IMG L' ancien directeur général de la Marine marchande convoqué à la barre.

Il aura fallu presque trois ans, plusieurs marées judiciaires, et un silence aussi épais que le brouillard sur l’estuaire du Komo, pour que le dossier du naufrage de l’Esther Miracle refasse surface. Miracle, justement : le ferry avait sombré le 9 mars 2023, et la justice, elle, semblait avoir coulé avec.

 

Selon La Presse judiciaire, une audience correctionnelle est enfin programmée pour le vendredi 30 janvier 2026 à 8 heures, au Tribunal de première instance de Libreville. Une date que les familles des victimes noteront peut-être au stylo… mais sans encore ranger les mouchoirs. Au Gabon, on a appris à se méfier des calendriers judiciaires, souvent plus décoratifs qu’opérationnels.

 

Une tragédie maritime, des responsabilités bien amarrées… mais longtemps invisibles

Rappelons les faits, puisque la mémoire institutionnelle, elle, a parfois tendance à prendre l’eau. Le ferry Esther Miracle, autorisé à naviguer par qui de droit, avait quitté Libreville pour Port-Gentil avec à son bord des passagers qui pensaient simplement arriver à destination. Bilan officiel : au moins 21 morts, 16 disparus, et une nation brièvement émue avant de passer à autre chose.

 

Pendant que la mer rendait les corps, l’administration maritime, elle, semblait avoir perdu sa boussole. Autorisations douteuses, contrôles techniques élastiques, certificats plus souples qu’un gilet de sauvetage percé : tout fonctionnait… sauf la sécurité.

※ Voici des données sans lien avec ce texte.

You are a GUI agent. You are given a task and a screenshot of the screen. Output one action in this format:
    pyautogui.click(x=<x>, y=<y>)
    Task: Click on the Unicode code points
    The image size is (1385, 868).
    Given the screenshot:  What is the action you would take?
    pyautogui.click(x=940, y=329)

La Marine marchande sur le banc, la négligence à la barre

Cette fois, la justice convoque à la barre l’ancien Directeur général de la Marine marchande, Fidèle Angoué Mba, accompagné d’autres prévenus. Les chefs d’accusation donnent le tournis : homicide involontaire, blessures involontaires, omission de porter secours, faux et usage de faux. Un inventaire pénal si complet qu’on se demande comment le ferry avait encore le droit de flotter.

 

Derrière ces qualifications juridiques, une question centrale demeure : Comment un navire manifestement défaillant va-t-il pu continuer à transporter des vies humaines sous le regard bienveillant de l’autorité maritime ?

 

La réponse, jusqu’ici, a été un grand classique gabonais : enquêtes lentes, responsabilités diluées, et ce sport national qu’est le renvoi de balle administrative, chacun jurant n’avoir fait qu’appliquer les textes… sans jamais les lire jusqu’au bout.

 

Parents de victimes : entre espoir prudent et méfiance légitime

Pour les familles des victimes, cette audience est peut-être enfin le début d’une justice longtemps différée. Depuis le drame, elles n’ont cessé de réclamer autre chose que des communiqués compatissants et des promesses flottantes. Leur message est simple : on ne fait pas son deuil dans l’impunité.

 

La tenue effective de cette audience pourrait leur offrir un premier sentiment de reconnaissance judiciaire, voire osons le mot une justice à la hauteur de la tragédie. À condition, bien sûr, que l’affaire ne soit pas renvoyée, diluée ou noyée dans les abysses procéduraux.

 

Une audience test pour l’État, pas seulement pour les prévenus

Au-delà des individus poursuivis, le procès de l’Esther Miracle est celui d’un système de contrôle maritime défaillant, où la paperasse navigue mieux que les navires, et où la sécurité semble parfois optionnelle.

 

Le 30 janvier 2026, ce n’est donc pas seulement un ancien directeur qui comparaît, mais une certaine idée de la responsabilité publique. Les parents des victimes, eux, espèrent que cette fois, la justice ne ratera pas son accostage. Car si même la mort de 21 citoyens et la disparition de 16 autres ne suffisent pas à faire bouger l’aiguille judiciaire, alors il faudra se poser une question dérangeante : au Gabon, faut-il sombrer pour être entendu ?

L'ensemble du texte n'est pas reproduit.